• AIM
Copy the data below line for line, from its first line down through the line that contains "Viewport: 1379px width, 595px", with both ends included. Omit the pictures.
______
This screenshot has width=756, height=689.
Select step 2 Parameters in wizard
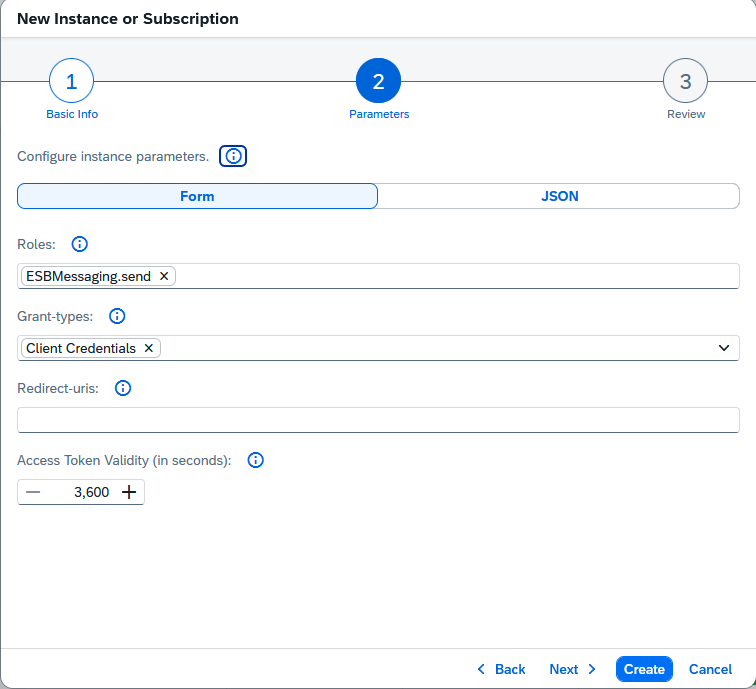378,82
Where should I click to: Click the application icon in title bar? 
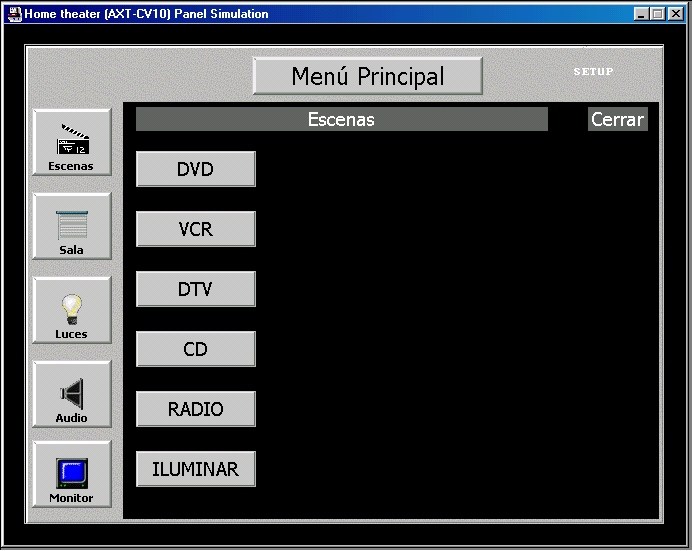14,14
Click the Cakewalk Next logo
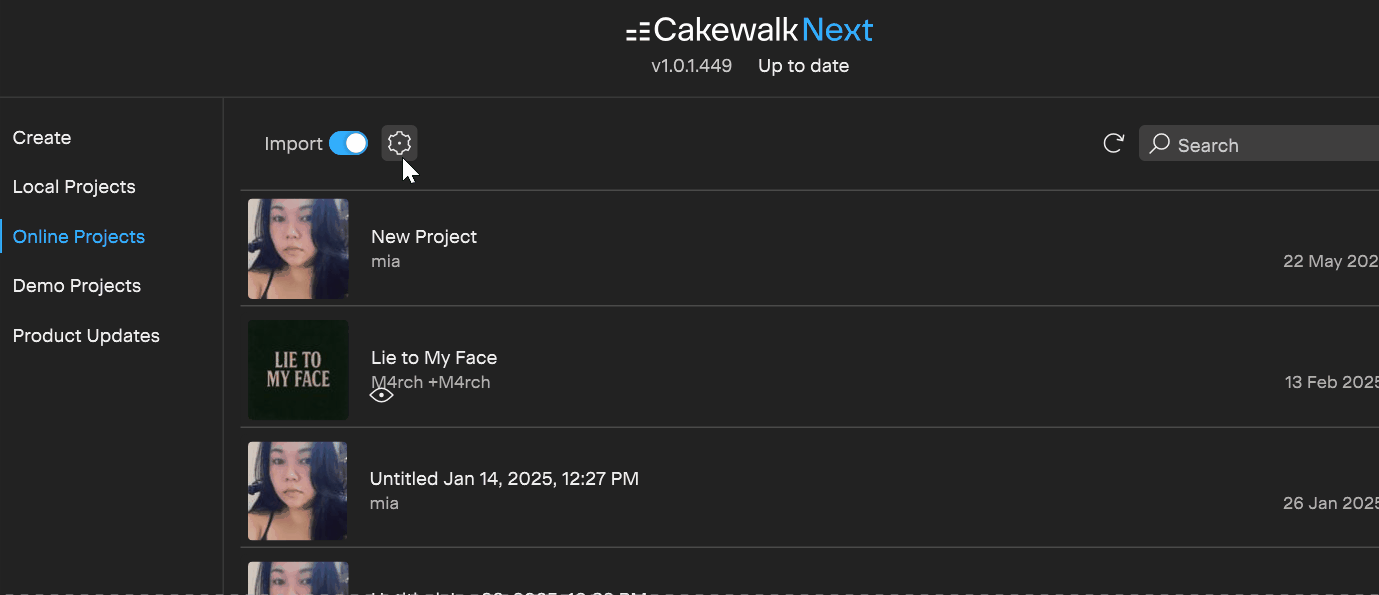Viewport: 1379px width, 595px height. pyautogui.click(x=750, y=31)
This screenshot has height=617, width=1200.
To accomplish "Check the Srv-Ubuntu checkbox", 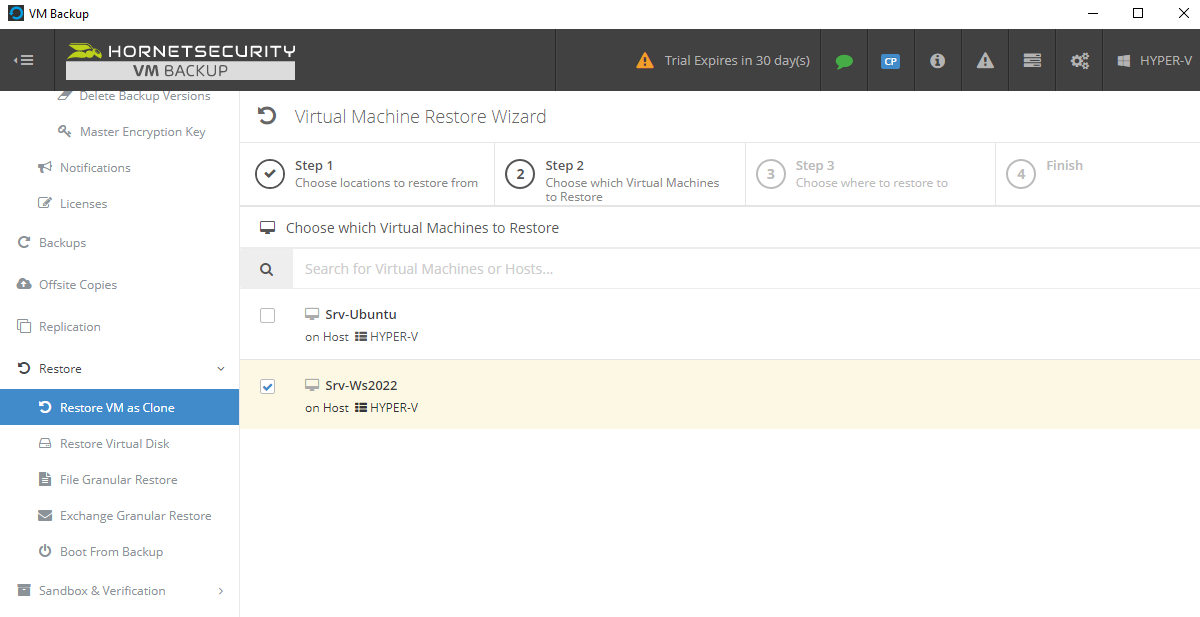I will pos(267,316).
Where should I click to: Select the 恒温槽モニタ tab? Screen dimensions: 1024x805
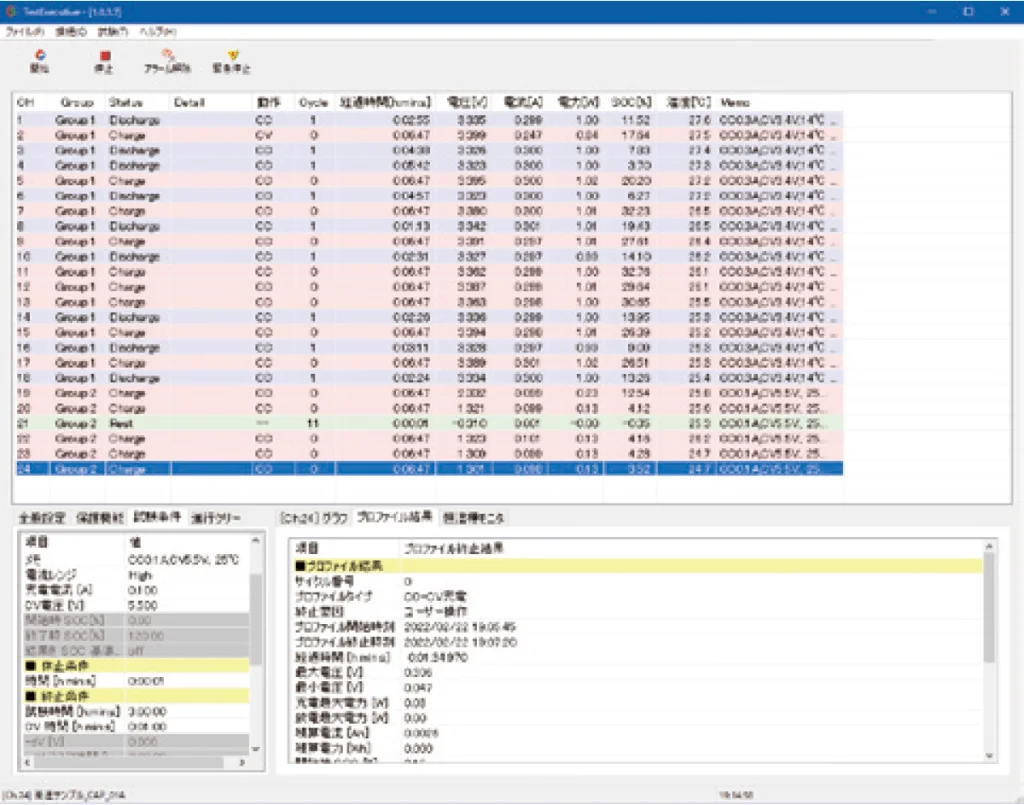click(474, 518)
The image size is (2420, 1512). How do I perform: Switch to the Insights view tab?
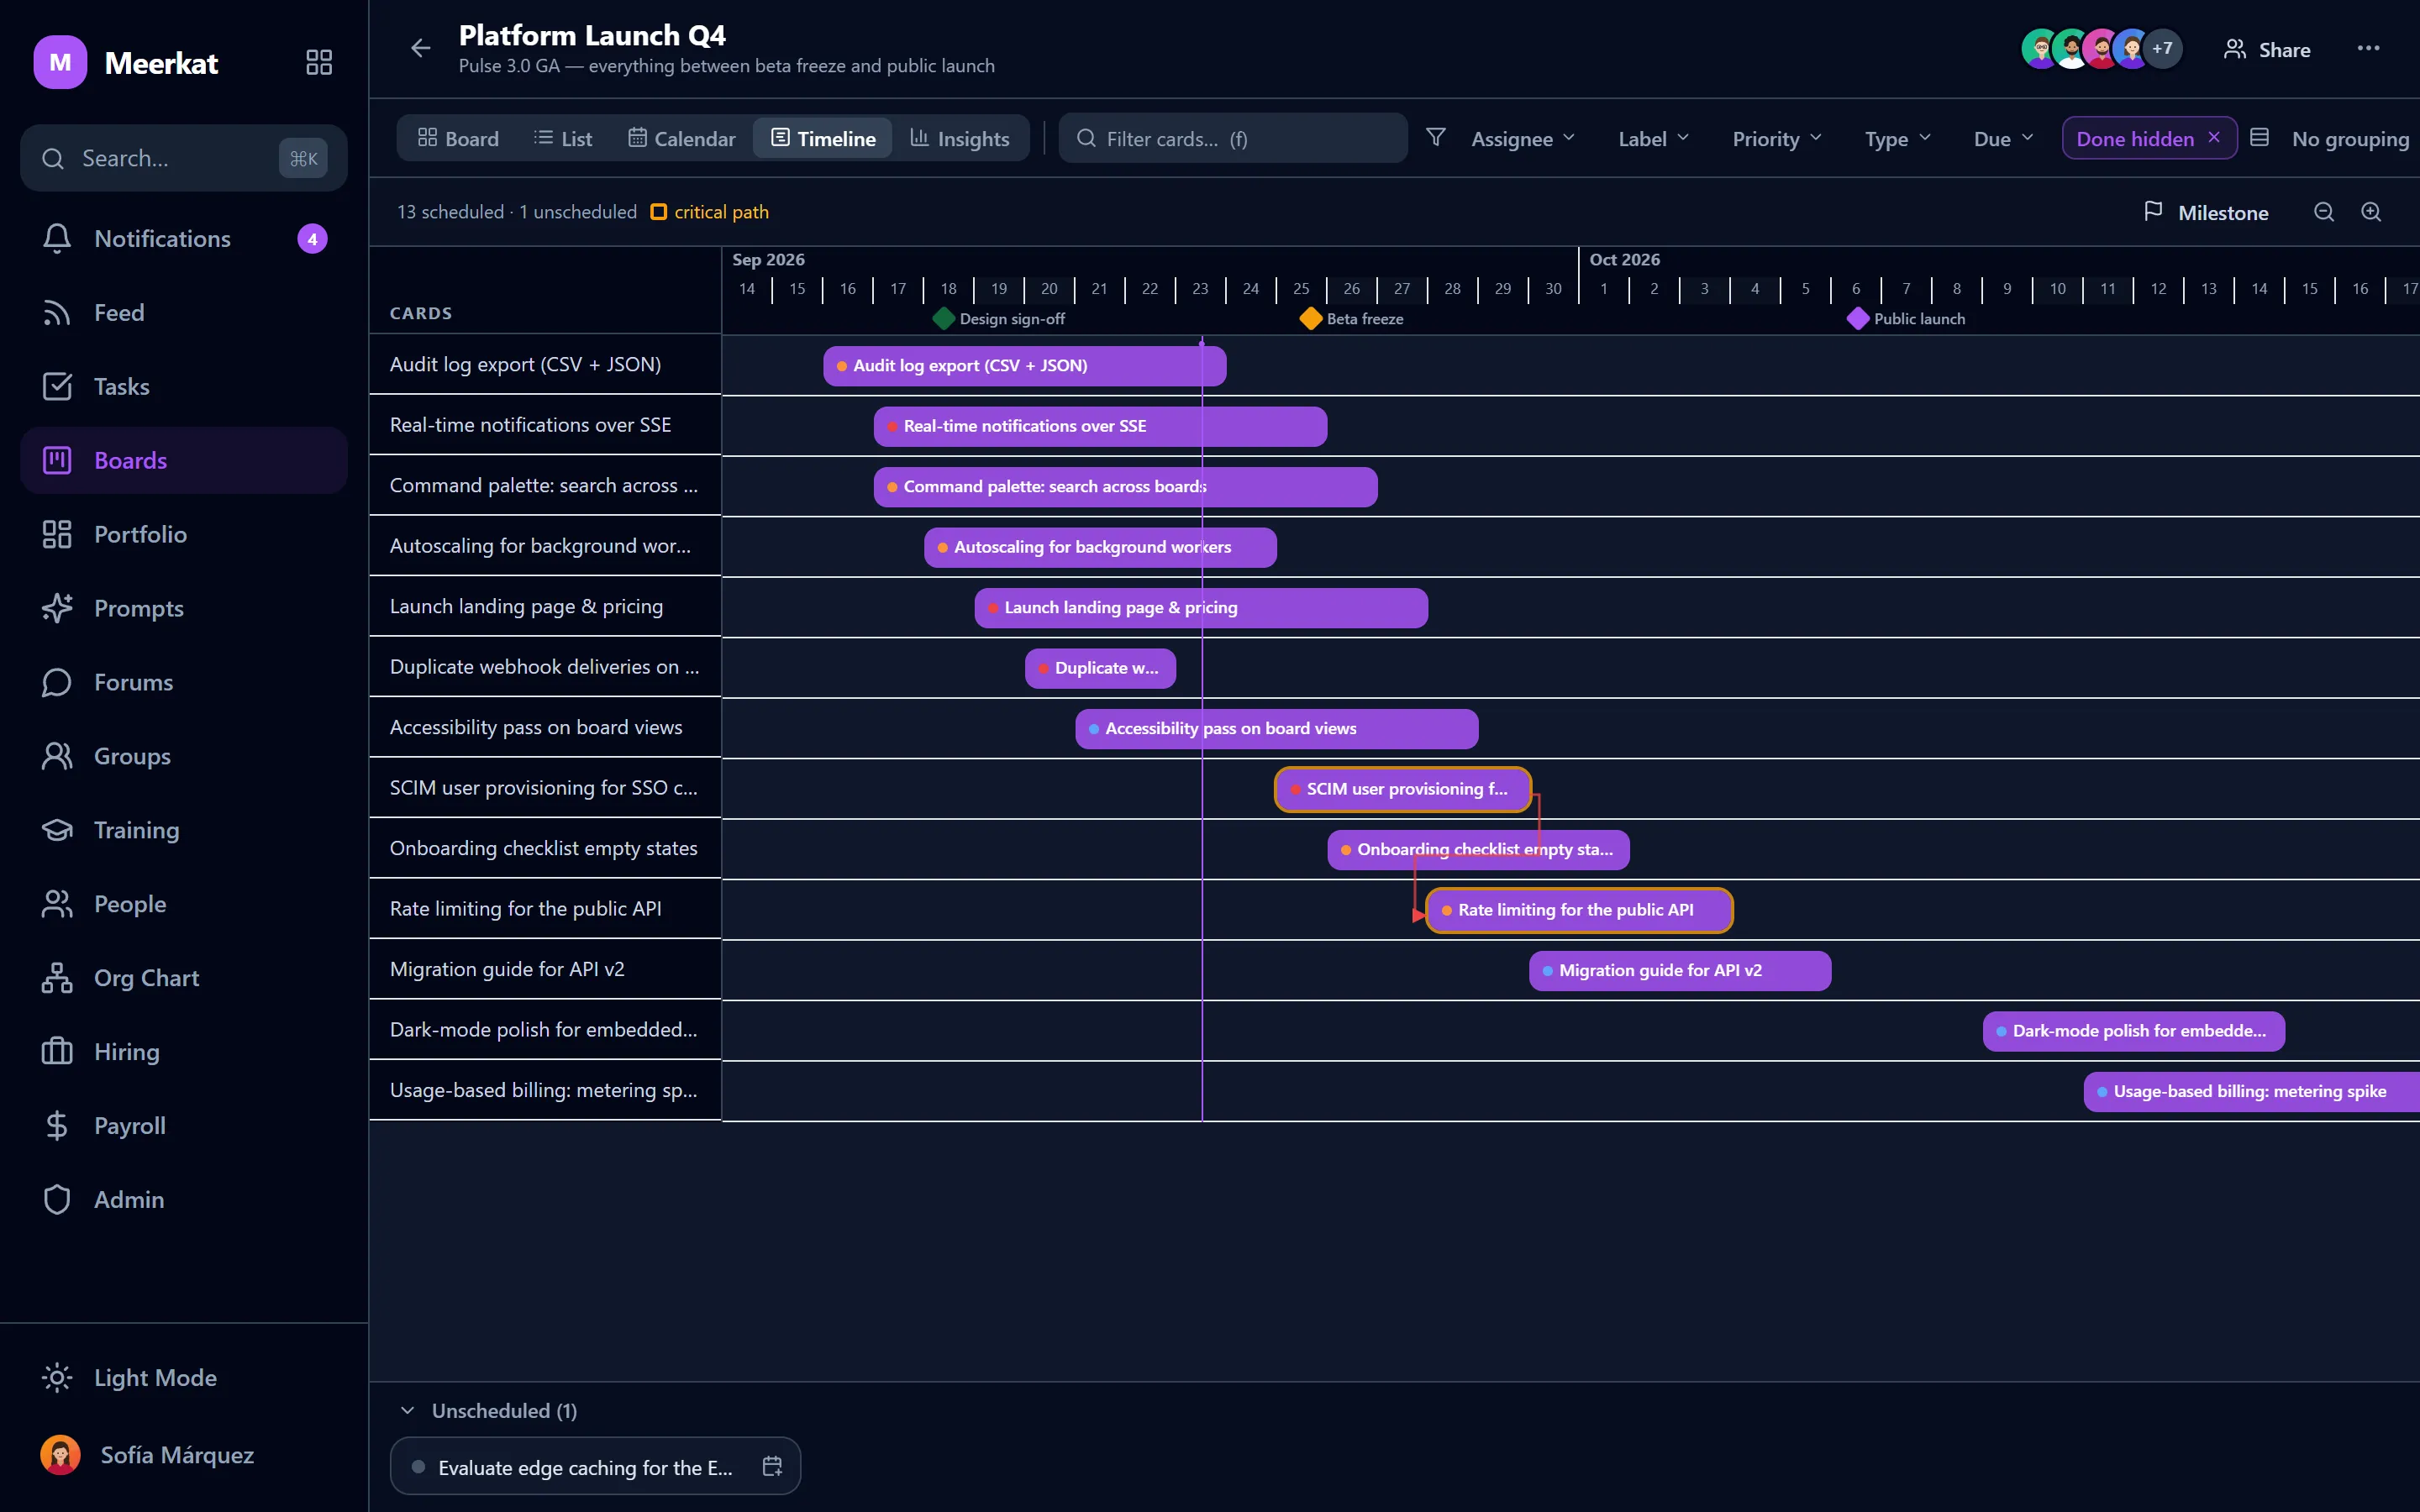coord(959,138)
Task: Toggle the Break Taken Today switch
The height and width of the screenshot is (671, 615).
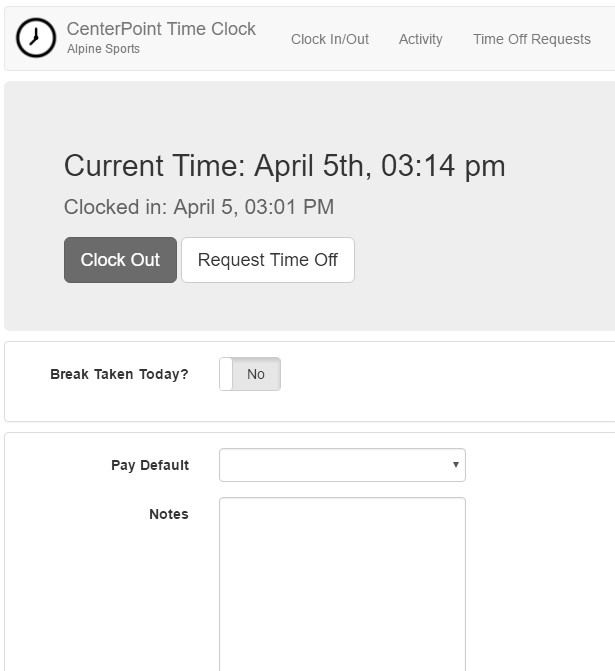Action: (250, 374)
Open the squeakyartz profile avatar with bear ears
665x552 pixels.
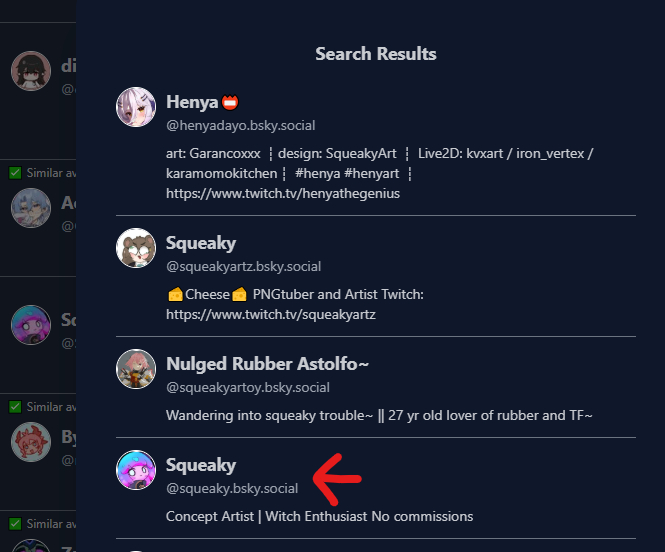tap(136, 248)
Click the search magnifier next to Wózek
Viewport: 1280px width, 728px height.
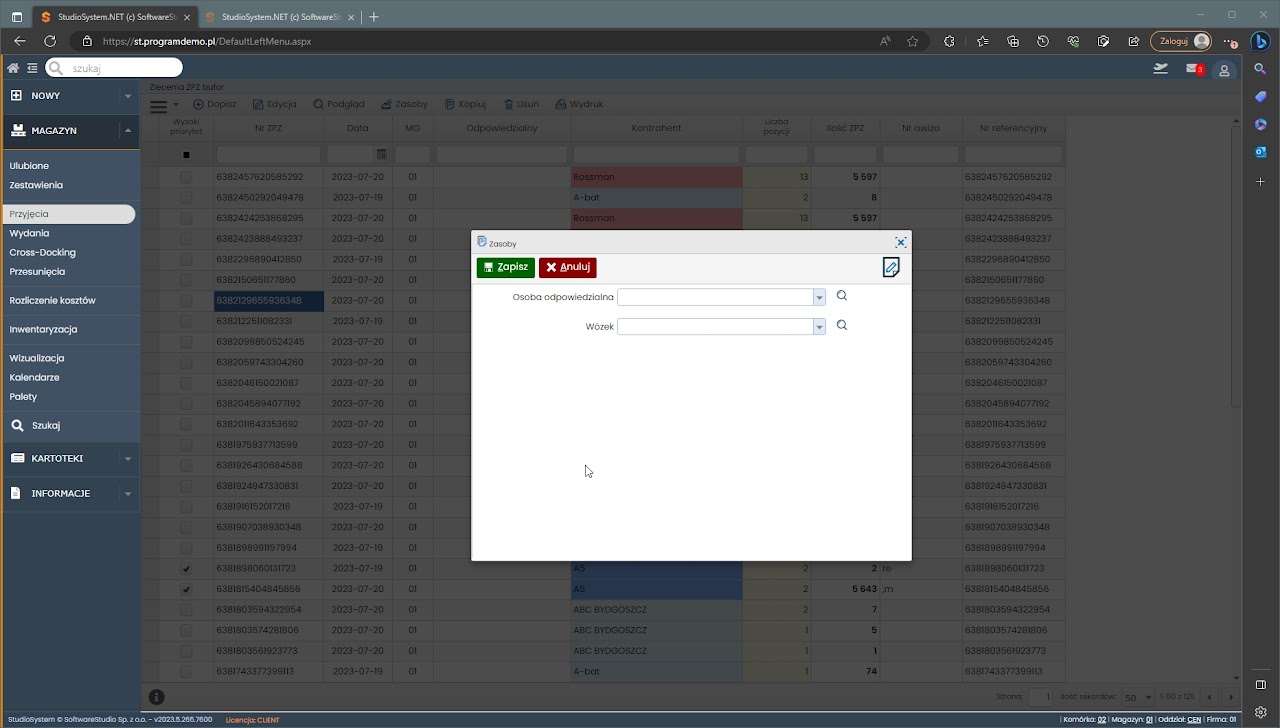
______
• WORKED ANSWER
This screenshot has width=756, height=689.
Select step 2 Parameters in wizard
378,82
Where should I click to: Click the application icon in title bar? 
14,14
Click the Cakewalk Next logo
Viewport: 1379px width, 595px height. pyautogui.click(x=750, y=31)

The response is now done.